Compressed Private Aggregation for Scalable and Robust Federated Learning over Massive Networks
Natalie Lang, Nir Shlezinger, Rafael G. L. D'Oliveira, Salim El Rouayheb
TL;DR
This paper tackles privacy, robustness, and communication bottlenecks in Federated Learning over massive networks by introducing Compressed Private Aggregation (CPA). CPA uses nested lattice quantizers and random codebooks to encode local updates into very few bits, while applying randomized response to meet $\varepsilon$-LD and constructing a $k$-anonymous representation that resists Byzantine poisoning. The authors prove that CPA preserves the FL convergence rate at order $O(1/t)$ in the amortized sense, with a per-round distortion that diminishes as the number of participating users $K$ grows, and validate these properties with extensive experiments on MNIST and CIFAR-10 showing competitive accuracy against non-private baselines and robustness to malicious participants. Overall, CPA offers a scalable, privacy-preserving, and Byzantine-robust framework for federated learning in large-scale deployments, enabling practical deployments in massive networks with minimal communication overhead.
Abstract
Federated learning (FL) is an emerging paradigm that allows a central server to train machine learning models using remote users' data. Despite its growing popularity, FL faces challenges in preserving the privacy of local datasets, its sensitivity to poisoning attacks by malicious users, and its communication overhead. The latter is additionally considerably dominant in large-scale networks. These limitations are often individually mitigated by local differential privacy (LDP) mechanisms, robust aggregation, compression, and user selection techniques, which typically come at the cost of accuracy.
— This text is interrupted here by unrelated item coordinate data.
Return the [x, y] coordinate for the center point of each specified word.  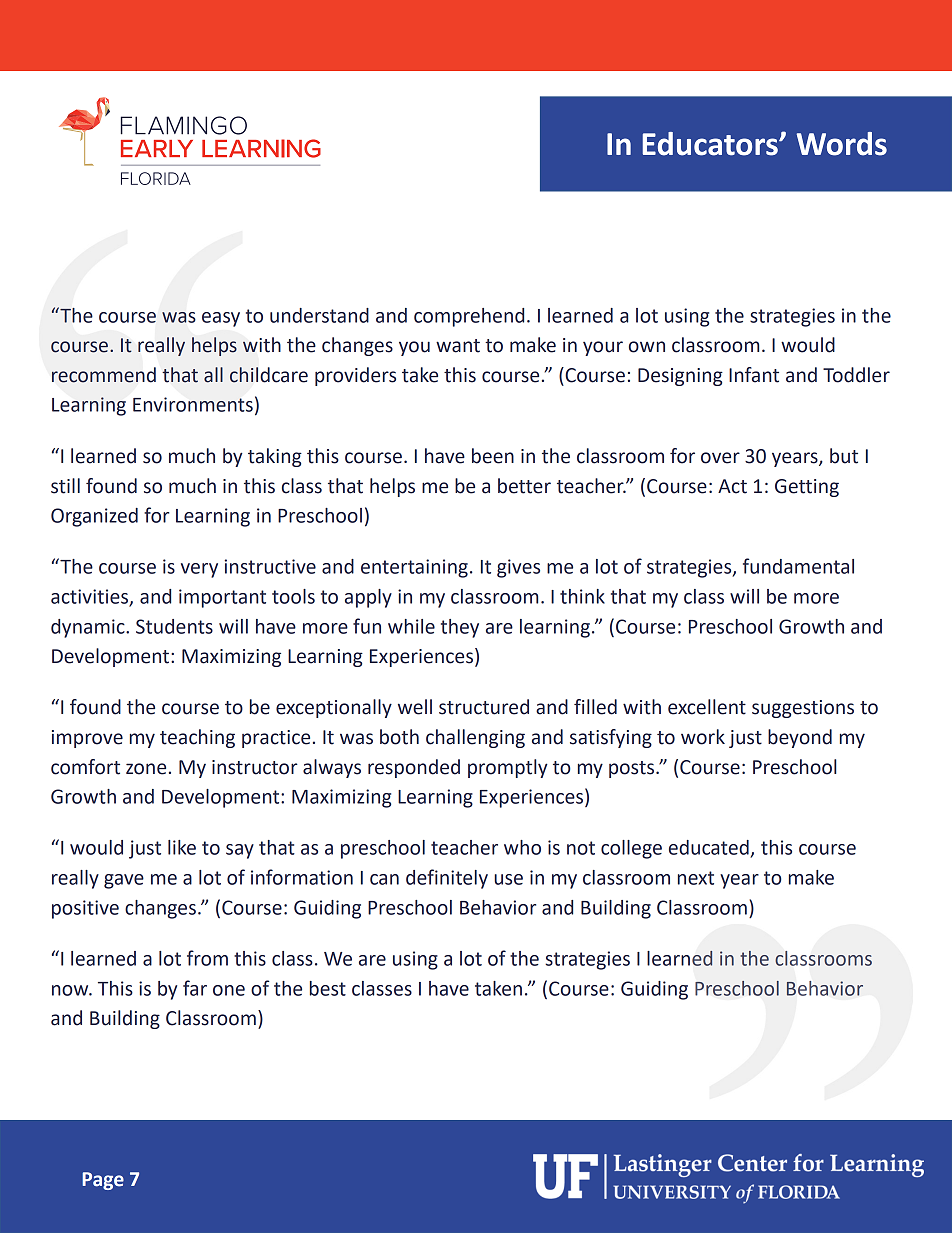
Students [174, 626]
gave [124, 881]
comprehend [469, 317]
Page [103, 1181]
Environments [193, 404]
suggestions [803, 709]
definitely [447, 879]
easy [221, 319]
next [696, 878]
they [460, 628]
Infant [754, 375]
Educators [711, 144]
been [493, 456]
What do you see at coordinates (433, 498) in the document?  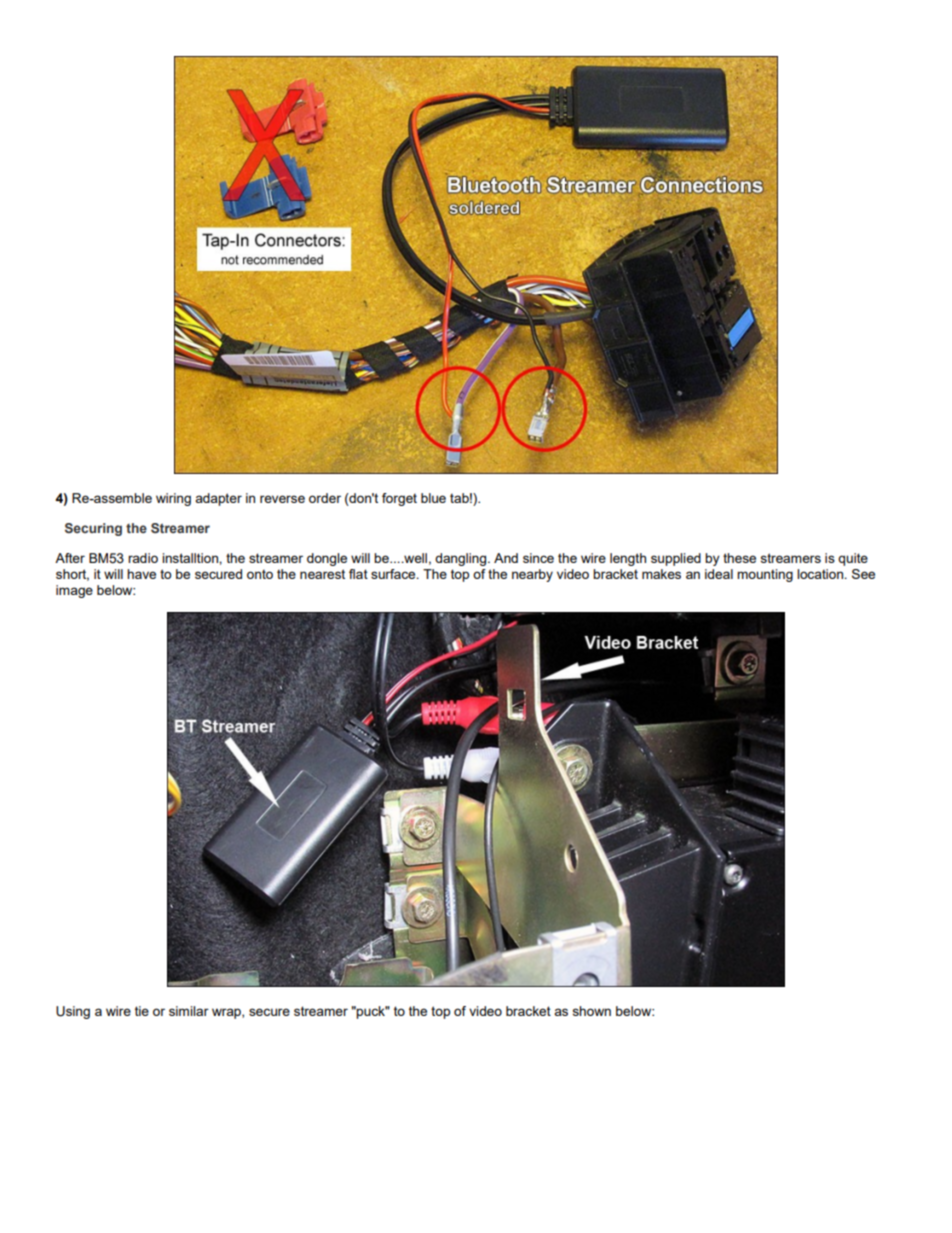 I see `blue` at bounding box center [433, 498].
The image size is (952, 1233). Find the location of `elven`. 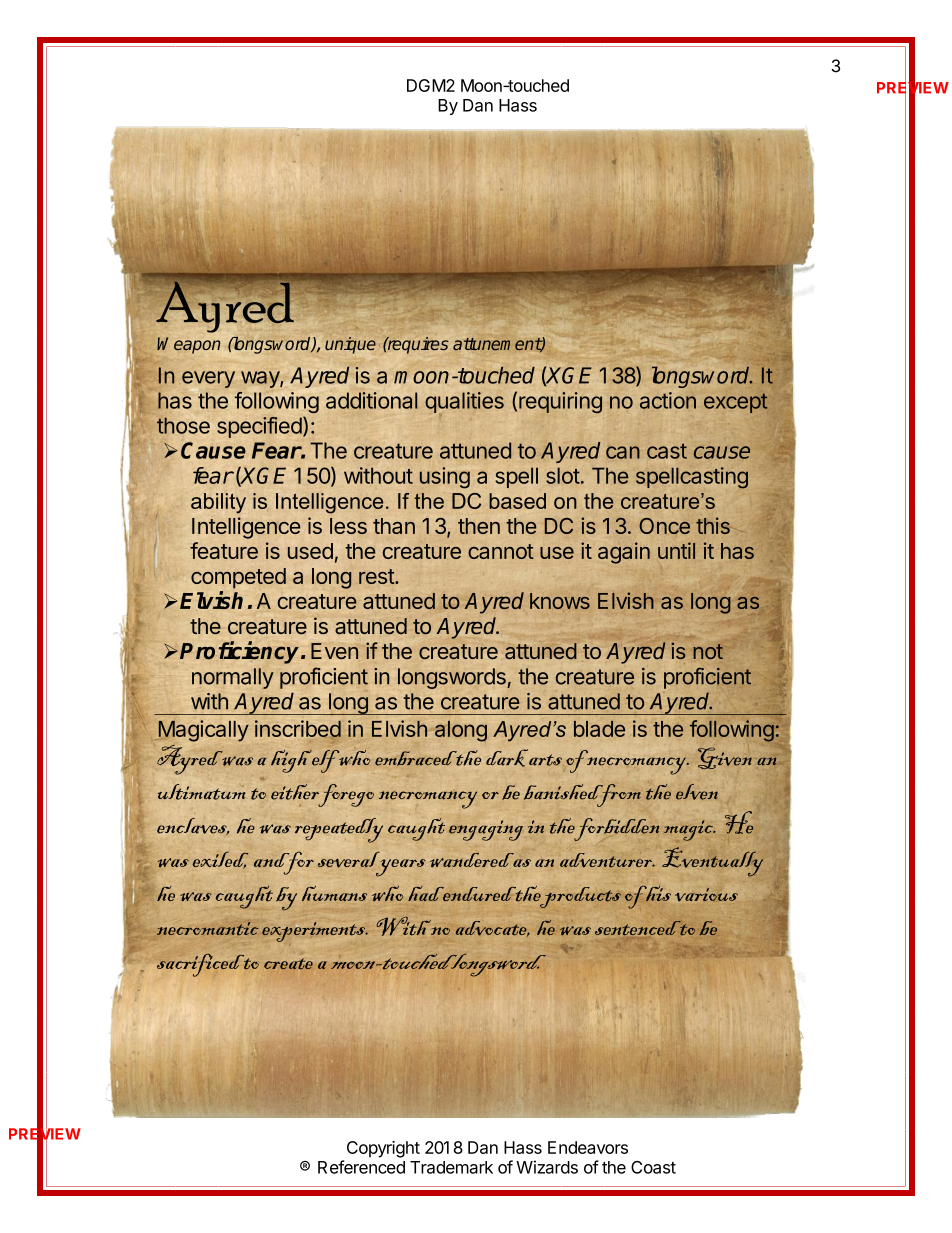

elven is located at coordinates (697, 792).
In this work, we present compressed private aggregation (CPA), that allows massive deployments to simultaneously communicate at extremely low bit rates while achieving privacy, anonymity, and resilience to malicious users. CPA randomizes a codebook for compressing the data into a few bits using nested lattice quantizers, while ensuring anonymity and robustness, with a subsequent perturbation to hold LDP. The proposed CPA is proven to result in FL convergence in the same asymptotic rate as FL without privacy, compression, and robustness considerations, while satisfying both anonymity and LDP requirements. These analytical properties are empirically confirmed in a numerical study, where we demonstrate the performance gains of CPA compared with separate mechanisms for compression and privacy for training different image classification models, as well as its robustness in mitigating the harmful effects of malicious users.